The team should be encouraged to review the parts in front of them and make suggestions (no matter how bizarre they may sound) as to ways the cost of the bought in parts might be reduced. All thoughts and suggestions should be written down - flip charts and post-it notes work well here. The point of the exercise is to simply capture all of the thoughts of the team, not to debate or dismiss them at this stage.
A similar exercise should then be carried out for the labour content of the product; this time, the team should examine the production process, and talk to the operators about their views on achieving process efficiencies. This should also extend to functions outside of the actual build, such as test and logistics, where there are often opportunities for ‘time stealing’ activities to accumulate over time.
Taking time out to reflect
Once both the material and labour exercises have been completed, the notes compiled by the project team can be worked on. A number of trends are likely to start to emerge so your CEM partner should look to group these into categories. Example categories may include:
- Materials - are there any potential savings associated with how and where the materials used within your products are sourced?
- Design - are there any potential savings relating to product design or material specification?
- Process - are there any potential labour efficiencies to be gained through changes to the manufacturing process?
Looking at each category in turn, the team can then decide if the ideas have merit and can be taken forward. Any suggestions that the team feel should not be taken forward, for example a request to change material specification which has previously been rejected, should be discarded so that those remaining can form the beginnings of a SMART action plan.
Turning notes into SMART actions
One of the most important stages of any cost down initiative is to turn the ideas and suggestions into actions. Your EMS provider may find that they are able to make some changes immediately, such as those relating to their internal production line process. Others however, like design changes, will of course need your input and approval first. It would be the role of the team sponsor to assign specific actions to the relevant team member, progress them internally, and then keep you, the customer, abreast of the outputs along the way.
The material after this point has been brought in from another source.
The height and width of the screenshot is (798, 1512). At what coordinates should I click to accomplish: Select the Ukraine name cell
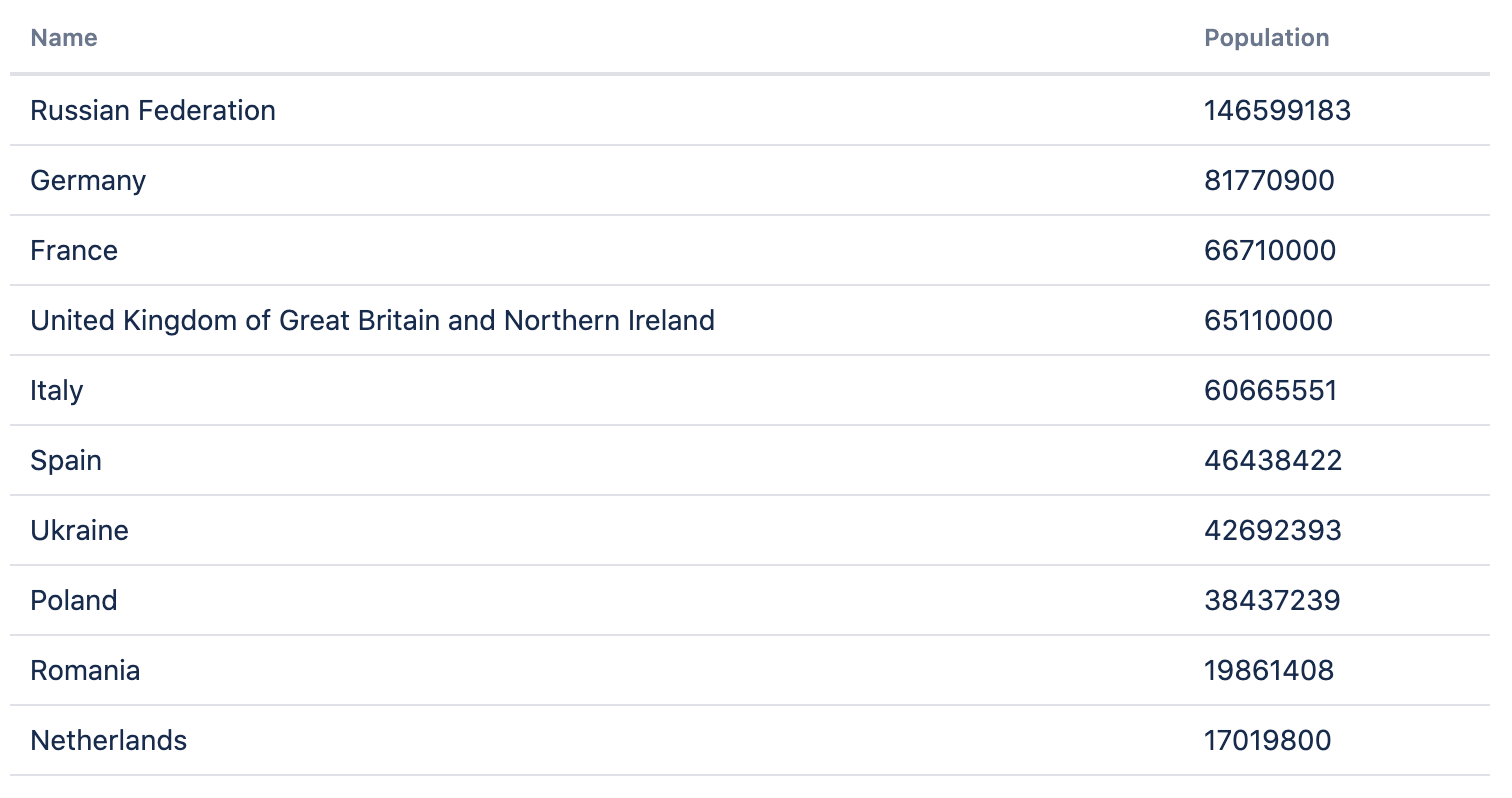(79, 530)
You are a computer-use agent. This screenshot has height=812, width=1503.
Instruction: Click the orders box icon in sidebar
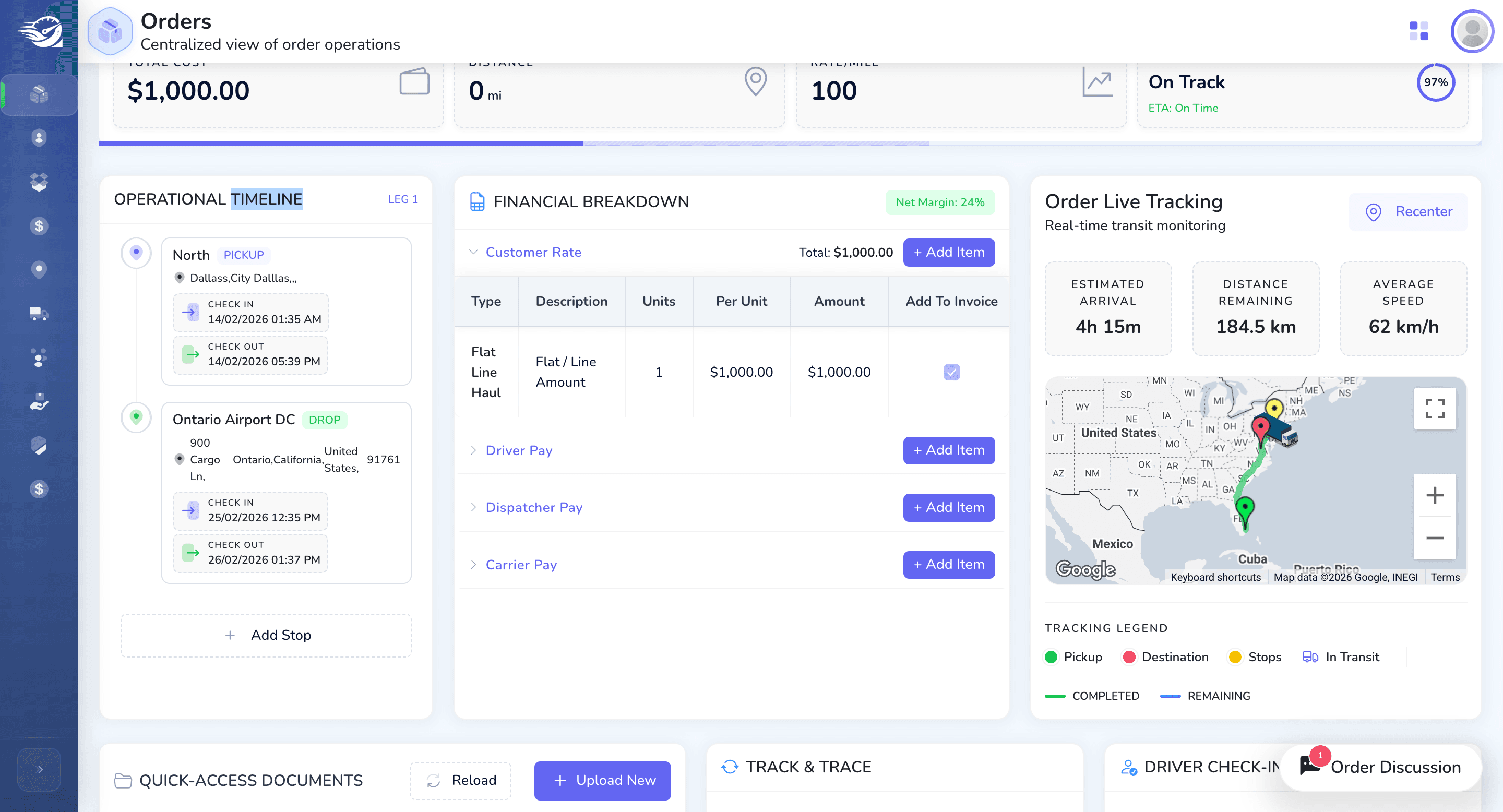(x=39, y=94)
So, there you have it, six steps that your CEM provider should take when approaching cost down exercises on your behalf. Whilst some Original Equipment Manufacturers (OEMs) feel it necessary to set year-on-year cost reduction targets for their EMS providers, it’s important to make sure that this doesn’t drive the wrong type of behaviour and start to impact on the integrity of your product. But, is this really a good thing? There will always be another company that can manufacture your product cheaper. John Glenn, the first American to orbit the Earth, wasn’t convinced when he was quoted as saying: ‘As I hurtled through space, one thought kept crossing my mind - every part of this rocket was supplied by the lowest bidder’.
In my opinion, it’s vital that product quality and service delivery remain just as high up on the agenda when conducting your regular business review meetings with your EMS partner.